Ankle weights are an interesting subject in the fitness industry. Not everybody uses them, and the ones who use them have given varying verdicts.
Usually, these can be used during cardio and resistance training, and any other time you want to add them to your routine. The question is - should you add them to your fitness routine?
However, before attempting to understand whether or not you should add them, it’s important to understand what they are.
What Are Ankle Weights?
These are weights you can wrap around your ankles. Their primary goal is to add extra resistance to your workout routine.
Additionally, these weights can help with improving the muscle endurance of body parts that cannot be targeted via dumbbells or machines, such as ankles, shins, and others.
These weights are available in various resistances, and you should pick one that aligns with your fitness level.
Should You Add Ankle Weights To Your Routine?
It’s important to remember that everyone has their own fitness levels. While for some, ankle weights may not be a hazard, it could be for others.
Of course, there are several benefits of using additional resistance, such as:
- Allows you to burn more calories because of the additional effort.
- Helps with improving balance and stability by strengthening ankle joints.
- Enables you to improve your walking mechanics resulting in improved stamina.

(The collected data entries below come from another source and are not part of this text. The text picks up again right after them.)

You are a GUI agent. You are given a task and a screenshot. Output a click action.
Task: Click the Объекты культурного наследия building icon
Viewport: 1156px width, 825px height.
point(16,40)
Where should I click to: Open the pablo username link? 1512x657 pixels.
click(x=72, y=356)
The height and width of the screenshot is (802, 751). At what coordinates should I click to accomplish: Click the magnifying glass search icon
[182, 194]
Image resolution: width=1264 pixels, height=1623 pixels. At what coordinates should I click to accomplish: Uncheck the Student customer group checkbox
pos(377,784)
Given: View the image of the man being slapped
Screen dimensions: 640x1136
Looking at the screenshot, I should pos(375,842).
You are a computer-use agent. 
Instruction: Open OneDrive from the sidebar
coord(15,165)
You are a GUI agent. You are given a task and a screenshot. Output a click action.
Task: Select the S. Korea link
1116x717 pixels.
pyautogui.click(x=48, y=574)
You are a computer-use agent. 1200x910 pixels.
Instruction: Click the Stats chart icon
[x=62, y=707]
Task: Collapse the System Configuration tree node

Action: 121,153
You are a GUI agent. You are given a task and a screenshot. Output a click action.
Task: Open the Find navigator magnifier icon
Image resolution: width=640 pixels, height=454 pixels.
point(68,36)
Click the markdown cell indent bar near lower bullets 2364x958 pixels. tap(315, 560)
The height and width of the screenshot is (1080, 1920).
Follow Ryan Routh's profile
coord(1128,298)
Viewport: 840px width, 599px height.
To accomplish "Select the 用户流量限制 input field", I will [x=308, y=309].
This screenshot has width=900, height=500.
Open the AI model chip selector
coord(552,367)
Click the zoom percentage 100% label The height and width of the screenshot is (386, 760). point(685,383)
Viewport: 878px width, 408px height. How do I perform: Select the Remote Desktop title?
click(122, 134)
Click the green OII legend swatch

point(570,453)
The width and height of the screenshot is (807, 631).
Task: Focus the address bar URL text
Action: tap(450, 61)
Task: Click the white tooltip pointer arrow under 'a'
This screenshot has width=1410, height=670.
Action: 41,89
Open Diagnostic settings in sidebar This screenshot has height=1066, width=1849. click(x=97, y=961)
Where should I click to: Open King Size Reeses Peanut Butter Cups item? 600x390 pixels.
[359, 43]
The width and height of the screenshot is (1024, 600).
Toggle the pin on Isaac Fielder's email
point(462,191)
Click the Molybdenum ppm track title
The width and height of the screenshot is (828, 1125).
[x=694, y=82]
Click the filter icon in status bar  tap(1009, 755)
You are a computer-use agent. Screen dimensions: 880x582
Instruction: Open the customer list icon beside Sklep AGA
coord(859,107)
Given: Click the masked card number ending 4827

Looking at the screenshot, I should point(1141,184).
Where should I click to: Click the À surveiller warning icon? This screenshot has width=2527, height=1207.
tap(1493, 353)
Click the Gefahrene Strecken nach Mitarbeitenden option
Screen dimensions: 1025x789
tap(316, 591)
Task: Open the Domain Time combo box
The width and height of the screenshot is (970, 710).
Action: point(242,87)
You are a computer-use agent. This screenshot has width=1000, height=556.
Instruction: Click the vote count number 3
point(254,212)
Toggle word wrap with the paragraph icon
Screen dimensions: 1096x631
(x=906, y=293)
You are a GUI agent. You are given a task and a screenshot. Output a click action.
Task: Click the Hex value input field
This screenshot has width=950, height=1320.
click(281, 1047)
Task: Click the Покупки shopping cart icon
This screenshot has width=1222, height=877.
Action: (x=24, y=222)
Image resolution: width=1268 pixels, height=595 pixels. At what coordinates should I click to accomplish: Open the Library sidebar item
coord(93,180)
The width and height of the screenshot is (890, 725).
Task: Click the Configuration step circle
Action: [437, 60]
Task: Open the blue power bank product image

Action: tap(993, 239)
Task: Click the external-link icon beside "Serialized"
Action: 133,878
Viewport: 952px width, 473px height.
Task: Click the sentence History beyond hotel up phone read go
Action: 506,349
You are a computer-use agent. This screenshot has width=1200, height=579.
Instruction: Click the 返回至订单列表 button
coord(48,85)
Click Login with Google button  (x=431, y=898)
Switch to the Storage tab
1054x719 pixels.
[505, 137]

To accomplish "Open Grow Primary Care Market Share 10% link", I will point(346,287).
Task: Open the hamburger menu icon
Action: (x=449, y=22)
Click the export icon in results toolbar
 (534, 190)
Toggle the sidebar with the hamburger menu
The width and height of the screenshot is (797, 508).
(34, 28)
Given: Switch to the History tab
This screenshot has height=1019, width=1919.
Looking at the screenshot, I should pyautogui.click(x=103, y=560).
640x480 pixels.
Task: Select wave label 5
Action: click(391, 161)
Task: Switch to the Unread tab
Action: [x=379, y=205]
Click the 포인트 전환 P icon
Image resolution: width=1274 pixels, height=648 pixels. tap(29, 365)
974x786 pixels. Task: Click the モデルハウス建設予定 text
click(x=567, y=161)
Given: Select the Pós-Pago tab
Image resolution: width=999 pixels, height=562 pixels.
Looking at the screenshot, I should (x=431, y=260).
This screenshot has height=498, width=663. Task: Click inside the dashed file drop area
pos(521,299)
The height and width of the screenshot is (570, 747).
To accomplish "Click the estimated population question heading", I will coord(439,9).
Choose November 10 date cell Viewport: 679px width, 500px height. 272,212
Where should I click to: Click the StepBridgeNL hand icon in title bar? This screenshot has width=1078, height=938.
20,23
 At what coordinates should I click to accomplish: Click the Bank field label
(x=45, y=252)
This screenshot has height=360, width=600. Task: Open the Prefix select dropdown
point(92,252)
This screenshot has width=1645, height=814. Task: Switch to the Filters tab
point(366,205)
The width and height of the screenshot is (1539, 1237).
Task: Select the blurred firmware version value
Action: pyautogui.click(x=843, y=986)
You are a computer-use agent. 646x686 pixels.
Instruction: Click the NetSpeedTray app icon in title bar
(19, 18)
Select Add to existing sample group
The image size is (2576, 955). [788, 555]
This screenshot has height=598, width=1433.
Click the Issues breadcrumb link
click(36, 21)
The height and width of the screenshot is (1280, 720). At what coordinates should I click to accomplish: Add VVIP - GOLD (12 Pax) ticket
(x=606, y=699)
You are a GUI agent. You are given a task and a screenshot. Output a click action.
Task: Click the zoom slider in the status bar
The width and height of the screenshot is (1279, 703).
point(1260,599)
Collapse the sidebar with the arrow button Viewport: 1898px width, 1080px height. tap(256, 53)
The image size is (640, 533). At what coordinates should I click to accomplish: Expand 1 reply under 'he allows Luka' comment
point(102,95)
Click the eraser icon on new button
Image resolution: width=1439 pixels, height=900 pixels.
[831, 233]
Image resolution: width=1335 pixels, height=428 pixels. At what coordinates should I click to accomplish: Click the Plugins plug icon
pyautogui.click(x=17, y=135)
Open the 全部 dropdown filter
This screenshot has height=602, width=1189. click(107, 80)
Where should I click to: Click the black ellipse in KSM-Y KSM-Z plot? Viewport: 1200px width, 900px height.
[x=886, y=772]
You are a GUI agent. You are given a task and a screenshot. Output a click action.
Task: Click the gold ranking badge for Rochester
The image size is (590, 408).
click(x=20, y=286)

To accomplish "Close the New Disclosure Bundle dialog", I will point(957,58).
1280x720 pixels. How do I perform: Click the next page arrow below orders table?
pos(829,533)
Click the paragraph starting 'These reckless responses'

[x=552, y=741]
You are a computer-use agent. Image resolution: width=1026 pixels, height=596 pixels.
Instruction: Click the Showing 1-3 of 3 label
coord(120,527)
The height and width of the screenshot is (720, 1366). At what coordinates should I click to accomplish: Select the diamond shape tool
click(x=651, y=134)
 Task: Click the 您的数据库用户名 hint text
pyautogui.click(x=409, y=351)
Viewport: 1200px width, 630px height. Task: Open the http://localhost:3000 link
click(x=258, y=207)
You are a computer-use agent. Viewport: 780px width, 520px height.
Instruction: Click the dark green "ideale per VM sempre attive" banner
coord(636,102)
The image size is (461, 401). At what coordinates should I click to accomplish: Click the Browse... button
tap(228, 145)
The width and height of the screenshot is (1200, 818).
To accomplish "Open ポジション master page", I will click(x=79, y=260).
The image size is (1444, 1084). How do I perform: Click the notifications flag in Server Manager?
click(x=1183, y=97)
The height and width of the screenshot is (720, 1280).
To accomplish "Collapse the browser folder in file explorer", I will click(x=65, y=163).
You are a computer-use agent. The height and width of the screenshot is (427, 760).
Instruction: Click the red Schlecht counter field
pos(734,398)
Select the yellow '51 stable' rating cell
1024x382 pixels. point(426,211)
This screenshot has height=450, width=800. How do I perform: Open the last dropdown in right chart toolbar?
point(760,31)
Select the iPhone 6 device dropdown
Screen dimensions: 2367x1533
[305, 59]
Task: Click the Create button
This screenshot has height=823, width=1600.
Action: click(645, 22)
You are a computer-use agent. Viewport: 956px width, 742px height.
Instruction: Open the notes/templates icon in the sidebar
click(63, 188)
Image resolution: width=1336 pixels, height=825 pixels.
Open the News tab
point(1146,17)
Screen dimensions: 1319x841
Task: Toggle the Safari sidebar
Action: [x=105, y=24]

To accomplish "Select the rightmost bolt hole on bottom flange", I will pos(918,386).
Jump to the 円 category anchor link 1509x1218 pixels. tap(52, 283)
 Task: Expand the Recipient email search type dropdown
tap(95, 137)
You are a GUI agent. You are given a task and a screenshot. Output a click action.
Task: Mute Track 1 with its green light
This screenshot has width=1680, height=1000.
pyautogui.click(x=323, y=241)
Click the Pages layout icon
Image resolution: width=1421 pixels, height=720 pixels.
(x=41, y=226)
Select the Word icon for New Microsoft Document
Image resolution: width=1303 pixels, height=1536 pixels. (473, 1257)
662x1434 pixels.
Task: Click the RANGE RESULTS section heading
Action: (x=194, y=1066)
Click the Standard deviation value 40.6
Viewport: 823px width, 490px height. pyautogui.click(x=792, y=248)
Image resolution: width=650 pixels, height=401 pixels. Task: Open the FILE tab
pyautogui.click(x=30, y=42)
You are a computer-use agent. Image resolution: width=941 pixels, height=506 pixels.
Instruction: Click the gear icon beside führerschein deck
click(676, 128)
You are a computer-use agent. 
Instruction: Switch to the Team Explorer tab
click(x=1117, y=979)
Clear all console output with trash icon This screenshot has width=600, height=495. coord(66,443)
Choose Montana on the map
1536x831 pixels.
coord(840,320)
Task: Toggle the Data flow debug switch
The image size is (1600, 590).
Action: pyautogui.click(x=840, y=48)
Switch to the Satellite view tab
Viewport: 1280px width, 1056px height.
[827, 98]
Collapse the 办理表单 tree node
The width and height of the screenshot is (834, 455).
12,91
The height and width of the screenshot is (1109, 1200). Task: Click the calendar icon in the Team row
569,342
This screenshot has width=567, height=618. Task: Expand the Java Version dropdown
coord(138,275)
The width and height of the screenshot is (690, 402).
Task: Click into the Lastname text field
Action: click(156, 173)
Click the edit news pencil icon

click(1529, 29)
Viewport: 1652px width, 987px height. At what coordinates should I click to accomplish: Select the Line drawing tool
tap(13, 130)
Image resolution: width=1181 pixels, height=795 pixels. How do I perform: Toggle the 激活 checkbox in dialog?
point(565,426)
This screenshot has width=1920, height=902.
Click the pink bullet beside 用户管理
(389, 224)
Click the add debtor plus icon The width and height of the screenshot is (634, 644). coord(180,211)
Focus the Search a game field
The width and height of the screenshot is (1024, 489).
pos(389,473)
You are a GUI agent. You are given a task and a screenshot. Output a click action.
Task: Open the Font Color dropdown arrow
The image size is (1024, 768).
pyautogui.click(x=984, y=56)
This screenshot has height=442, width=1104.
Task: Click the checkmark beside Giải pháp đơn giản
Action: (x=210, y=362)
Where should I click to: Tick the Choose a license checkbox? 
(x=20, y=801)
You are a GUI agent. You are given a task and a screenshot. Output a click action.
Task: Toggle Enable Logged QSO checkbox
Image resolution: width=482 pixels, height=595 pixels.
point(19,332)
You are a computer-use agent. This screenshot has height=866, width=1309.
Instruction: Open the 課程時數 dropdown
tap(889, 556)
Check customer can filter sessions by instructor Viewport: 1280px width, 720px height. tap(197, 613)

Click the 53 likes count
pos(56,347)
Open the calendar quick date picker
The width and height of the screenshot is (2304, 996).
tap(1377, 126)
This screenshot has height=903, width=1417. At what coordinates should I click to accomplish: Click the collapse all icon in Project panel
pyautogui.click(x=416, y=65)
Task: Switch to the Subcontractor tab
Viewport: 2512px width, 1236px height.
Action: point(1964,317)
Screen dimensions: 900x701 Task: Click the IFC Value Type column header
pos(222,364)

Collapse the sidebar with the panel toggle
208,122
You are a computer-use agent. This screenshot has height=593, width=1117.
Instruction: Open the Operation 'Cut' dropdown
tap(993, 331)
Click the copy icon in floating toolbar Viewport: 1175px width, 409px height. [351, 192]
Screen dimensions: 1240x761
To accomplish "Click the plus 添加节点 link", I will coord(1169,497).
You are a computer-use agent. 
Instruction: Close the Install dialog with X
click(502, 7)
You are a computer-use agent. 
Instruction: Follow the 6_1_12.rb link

- Has a beneficial impact on knee joints.
Meanwhile, these weights could end up being the reason why you have knee pain if you use them while walking or jogging.
Your knee joints are already under stress while walking or jogging. If you add more resistance, the impact is borne by your joints, which could lead to unwanted injuries or increase the risk of injury.
When you’re running or walking, your feet are closer to the ground. In that case, the weights weigh you down, which could lead to your ankle rolling or you tripping. That ends up being more harmful than effective.
Meanwhile, if you’re weights during resistance training, it could be effective, as it helps with the overall resistance your body is required to handle. Additionally, you can use ankle weights when you’re using the treadmill.
That allows you to adjust the speed as per your requirements, and the weights add the extra weight needed to reap extra benefits from the session.
Bottom Line
It’s fine to use ankle weights while running or exercising, but eventually, it depends on whether you can manage the additional resistance. Even the slightest bit of mismanagement of the weight can lead to injuries or cramps.
It’s best to not use ankle weights unless you’ve reached a point where your legs are strong enough to exercise while wearing weights.
However, if you absolutely want to use ankle weights, use lighter resistance. That'll ensure you do not put immense pressure on your ankle and knee joints, while allowing your muscles to get used to the continuous resistance owing to putting ankle weights.